Ibeabuchi ostatni raz zaboksował w marcu 1999 roku, kiedy zastopował w piątym starciu niepokonanego wówczas Chrisa Byrda (26-0), późniejszego dwukrotnego mistrza świata. Potem został aresztowany i skazany za gwałt. Podobno nie był to pierwszy taki przypadek. Krążą legendy o tym, jak Ike był wykorzystywany seksualnie w młodości oraz jak jego sztab wyciągał go wcześniej kilka razy z tarapatów. Nawet jeśli tak było, to w końcu prawo się o niego upomniało i został skazany.

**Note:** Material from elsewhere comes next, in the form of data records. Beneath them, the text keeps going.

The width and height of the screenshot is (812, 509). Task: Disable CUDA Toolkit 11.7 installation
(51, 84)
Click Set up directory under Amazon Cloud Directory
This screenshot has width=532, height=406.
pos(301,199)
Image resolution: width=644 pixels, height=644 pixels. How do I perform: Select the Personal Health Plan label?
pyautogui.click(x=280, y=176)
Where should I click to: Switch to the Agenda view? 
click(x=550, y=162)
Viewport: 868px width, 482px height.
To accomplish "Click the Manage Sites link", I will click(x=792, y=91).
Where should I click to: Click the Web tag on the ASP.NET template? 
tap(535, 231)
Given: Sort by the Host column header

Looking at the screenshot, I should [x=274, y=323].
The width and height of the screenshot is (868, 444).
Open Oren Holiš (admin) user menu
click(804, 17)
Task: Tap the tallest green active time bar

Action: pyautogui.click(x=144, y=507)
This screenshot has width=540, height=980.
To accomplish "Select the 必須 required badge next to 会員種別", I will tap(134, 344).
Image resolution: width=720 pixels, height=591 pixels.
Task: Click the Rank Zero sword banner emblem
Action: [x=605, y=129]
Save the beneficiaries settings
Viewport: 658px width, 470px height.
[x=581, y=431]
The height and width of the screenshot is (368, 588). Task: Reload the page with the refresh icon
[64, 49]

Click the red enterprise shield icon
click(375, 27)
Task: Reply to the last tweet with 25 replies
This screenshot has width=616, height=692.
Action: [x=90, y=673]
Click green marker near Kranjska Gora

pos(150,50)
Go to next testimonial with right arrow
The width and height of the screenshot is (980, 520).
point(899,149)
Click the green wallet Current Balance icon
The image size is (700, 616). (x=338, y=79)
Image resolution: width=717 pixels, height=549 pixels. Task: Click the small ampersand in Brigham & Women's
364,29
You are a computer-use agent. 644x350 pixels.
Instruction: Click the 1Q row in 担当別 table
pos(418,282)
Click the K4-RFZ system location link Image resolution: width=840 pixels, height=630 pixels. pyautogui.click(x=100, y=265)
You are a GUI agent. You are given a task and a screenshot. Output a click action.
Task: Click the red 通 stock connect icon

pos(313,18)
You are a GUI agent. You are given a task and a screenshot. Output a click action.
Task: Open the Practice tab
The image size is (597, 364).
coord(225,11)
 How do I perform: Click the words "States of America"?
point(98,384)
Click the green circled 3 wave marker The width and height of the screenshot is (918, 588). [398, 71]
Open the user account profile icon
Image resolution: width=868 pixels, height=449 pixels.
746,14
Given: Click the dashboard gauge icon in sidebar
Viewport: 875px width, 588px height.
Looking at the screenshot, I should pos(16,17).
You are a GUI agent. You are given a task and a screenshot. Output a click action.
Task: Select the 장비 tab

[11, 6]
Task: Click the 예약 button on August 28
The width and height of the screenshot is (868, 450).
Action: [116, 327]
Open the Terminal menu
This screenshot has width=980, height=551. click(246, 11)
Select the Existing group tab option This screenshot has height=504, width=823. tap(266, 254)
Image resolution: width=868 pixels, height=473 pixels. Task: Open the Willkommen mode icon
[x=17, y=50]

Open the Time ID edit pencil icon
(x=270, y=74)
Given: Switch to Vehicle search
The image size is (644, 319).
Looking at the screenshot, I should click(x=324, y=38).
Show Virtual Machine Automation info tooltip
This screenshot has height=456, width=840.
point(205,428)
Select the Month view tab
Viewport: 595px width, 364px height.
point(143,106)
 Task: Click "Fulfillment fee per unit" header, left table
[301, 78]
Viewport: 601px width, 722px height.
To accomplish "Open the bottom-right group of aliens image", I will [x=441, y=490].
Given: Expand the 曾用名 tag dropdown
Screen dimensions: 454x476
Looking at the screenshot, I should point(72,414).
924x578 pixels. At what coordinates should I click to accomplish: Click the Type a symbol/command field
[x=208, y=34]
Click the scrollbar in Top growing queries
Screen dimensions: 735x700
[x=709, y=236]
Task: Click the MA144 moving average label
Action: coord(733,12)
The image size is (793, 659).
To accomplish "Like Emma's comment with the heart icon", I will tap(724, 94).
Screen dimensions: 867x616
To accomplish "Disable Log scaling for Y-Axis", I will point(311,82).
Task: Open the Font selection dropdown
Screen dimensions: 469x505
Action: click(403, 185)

28 lutego Ibeabuchi został zwolniony z więzienia, ale wciąż jest pod nadzorem w areszcie, a jego prawa ograniczone. Kierujący jego karierą Bill Hodge i John Wilkinson mają jednak nadzieję, że już wkrótce Nigeryjczyk zostanie zwolniony i w wieku 41 lat powróci między liny. Ale oprócz samego wieku problemem może być fakt, że Ike strasznie się roztył podczas odsiadki i nawet jeśli zejdzie z kilogramami w dół, na pewno będzie to miało niekorzystny wpływ na jego ewentualny "come back".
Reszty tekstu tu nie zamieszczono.